[Exercise input — start]
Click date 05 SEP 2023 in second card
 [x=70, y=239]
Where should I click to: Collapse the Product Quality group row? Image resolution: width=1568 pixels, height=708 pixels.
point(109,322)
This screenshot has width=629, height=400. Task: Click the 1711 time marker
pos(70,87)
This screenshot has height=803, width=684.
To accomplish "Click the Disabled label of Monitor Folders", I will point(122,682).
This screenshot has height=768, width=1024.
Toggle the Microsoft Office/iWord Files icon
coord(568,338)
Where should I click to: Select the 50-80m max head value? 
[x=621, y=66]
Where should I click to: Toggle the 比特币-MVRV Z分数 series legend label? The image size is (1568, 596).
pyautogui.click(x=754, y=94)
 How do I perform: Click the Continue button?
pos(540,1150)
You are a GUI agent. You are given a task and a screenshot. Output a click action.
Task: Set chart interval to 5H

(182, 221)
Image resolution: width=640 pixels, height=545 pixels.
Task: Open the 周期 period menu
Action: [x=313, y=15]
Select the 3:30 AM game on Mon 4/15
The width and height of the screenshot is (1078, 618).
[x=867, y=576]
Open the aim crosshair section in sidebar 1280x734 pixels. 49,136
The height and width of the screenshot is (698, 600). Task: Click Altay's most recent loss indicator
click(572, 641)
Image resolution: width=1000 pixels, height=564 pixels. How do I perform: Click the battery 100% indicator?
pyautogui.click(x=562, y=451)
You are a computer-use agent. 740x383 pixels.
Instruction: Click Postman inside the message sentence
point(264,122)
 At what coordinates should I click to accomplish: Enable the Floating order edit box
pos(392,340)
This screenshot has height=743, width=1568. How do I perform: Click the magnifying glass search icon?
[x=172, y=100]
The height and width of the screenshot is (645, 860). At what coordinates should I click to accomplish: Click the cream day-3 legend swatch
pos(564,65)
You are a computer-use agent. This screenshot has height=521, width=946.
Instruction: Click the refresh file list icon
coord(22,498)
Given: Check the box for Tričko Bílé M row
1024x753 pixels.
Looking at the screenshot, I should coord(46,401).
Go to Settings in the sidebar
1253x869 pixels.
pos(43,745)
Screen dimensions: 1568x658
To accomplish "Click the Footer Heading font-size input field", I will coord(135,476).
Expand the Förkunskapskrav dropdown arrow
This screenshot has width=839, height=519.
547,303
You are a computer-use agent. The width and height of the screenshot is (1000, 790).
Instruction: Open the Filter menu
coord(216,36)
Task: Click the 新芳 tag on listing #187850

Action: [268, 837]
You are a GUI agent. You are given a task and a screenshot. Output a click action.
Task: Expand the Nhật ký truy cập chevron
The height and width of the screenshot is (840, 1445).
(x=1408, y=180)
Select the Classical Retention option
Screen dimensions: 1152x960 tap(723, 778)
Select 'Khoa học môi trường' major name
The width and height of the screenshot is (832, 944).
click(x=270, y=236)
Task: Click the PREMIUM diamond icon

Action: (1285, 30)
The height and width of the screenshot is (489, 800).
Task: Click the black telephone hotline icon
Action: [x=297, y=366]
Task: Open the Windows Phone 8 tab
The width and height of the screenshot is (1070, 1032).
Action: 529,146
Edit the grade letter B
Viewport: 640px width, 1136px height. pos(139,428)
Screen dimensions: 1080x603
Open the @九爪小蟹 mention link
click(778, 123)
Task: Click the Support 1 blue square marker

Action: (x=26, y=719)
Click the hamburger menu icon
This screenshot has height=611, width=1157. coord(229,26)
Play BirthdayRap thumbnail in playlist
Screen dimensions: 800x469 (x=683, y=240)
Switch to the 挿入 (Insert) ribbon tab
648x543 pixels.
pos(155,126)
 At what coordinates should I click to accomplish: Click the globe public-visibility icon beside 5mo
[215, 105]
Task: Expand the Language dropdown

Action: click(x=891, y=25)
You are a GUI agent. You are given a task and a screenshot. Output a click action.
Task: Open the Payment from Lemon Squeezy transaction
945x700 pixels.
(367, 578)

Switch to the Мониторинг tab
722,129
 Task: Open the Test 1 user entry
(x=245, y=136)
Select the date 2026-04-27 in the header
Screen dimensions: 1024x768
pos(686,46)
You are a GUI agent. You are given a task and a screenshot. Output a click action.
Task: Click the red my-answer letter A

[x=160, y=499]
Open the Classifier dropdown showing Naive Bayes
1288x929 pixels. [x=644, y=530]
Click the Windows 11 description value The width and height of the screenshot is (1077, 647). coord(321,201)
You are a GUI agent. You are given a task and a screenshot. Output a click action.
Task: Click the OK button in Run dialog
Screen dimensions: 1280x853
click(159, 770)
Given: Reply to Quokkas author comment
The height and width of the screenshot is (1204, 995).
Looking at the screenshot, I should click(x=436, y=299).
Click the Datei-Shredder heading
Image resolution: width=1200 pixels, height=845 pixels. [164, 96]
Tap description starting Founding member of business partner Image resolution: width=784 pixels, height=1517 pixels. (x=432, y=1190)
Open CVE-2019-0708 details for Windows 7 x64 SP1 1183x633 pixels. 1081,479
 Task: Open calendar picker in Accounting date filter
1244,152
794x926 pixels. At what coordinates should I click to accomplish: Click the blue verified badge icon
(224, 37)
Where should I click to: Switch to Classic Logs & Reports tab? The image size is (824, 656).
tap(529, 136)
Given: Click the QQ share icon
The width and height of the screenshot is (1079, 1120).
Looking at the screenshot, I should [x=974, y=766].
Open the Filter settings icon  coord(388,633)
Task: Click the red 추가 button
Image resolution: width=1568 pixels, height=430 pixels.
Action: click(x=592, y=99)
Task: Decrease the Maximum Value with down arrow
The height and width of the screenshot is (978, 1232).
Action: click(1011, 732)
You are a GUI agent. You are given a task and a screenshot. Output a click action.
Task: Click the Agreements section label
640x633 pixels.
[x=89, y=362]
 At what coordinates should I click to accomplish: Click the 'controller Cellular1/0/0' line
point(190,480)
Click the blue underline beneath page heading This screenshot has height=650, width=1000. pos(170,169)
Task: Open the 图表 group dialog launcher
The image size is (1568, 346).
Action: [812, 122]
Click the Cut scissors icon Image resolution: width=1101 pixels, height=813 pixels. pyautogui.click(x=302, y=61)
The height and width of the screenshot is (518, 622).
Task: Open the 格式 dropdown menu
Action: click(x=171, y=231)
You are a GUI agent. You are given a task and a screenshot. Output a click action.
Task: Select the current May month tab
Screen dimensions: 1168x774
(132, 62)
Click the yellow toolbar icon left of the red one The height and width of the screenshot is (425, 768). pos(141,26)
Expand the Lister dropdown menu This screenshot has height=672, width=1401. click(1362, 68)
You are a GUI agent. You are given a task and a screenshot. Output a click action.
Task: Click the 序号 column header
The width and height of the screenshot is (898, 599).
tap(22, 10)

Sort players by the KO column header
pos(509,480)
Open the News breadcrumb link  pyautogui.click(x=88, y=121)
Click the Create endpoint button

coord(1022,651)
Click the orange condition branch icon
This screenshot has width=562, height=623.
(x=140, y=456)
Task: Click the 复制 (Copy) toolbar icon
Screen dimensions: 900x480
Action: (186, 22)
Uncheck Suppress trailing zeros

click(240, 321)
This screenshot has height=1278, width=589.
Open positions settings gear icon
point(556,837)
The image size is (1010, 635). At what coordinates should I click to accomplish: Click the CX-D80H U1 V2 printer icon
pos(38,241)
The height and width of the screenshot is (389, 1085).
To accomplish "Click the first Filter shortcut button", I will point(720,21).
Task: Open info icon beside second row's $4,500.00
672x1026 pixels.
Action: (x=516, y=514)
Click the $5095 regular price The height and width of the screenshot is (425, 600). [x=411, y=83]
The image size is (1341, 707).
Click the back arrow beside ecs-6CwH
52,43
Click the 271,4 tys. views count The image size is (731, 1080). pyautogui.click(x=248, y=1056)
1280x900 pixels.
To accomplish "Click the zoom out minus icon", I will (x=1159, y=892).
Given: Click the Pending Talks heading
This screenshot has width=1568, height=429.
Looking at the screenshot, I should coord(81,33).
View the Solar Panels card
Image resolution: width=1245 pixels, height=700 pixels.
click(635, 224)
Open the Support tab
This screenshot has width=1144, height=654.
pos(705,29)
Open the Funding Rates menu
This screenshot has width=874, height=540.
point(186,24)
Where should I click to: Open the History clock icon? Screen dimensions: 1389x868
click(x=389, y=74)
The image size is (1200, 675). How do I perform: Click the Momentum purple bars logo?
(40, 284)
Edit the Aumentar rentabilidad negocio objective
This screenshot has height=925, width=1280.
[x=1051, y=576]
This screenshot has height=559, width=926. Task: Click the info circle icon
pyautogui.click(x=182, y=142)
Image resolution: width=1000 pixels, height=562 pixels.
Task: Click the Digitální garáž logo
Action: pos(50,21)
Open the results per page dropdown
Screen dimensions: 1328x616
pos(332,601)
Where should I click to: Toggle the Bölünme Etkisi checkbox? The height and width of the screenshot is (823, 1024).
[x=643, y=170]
[Exercise input — finish]
Look through the listing above. Pick out each line with "section" and copy it.

Open the aim crosshair section in sidebar 1280x734 pixels. 49,136
Task: Click the Agreements section label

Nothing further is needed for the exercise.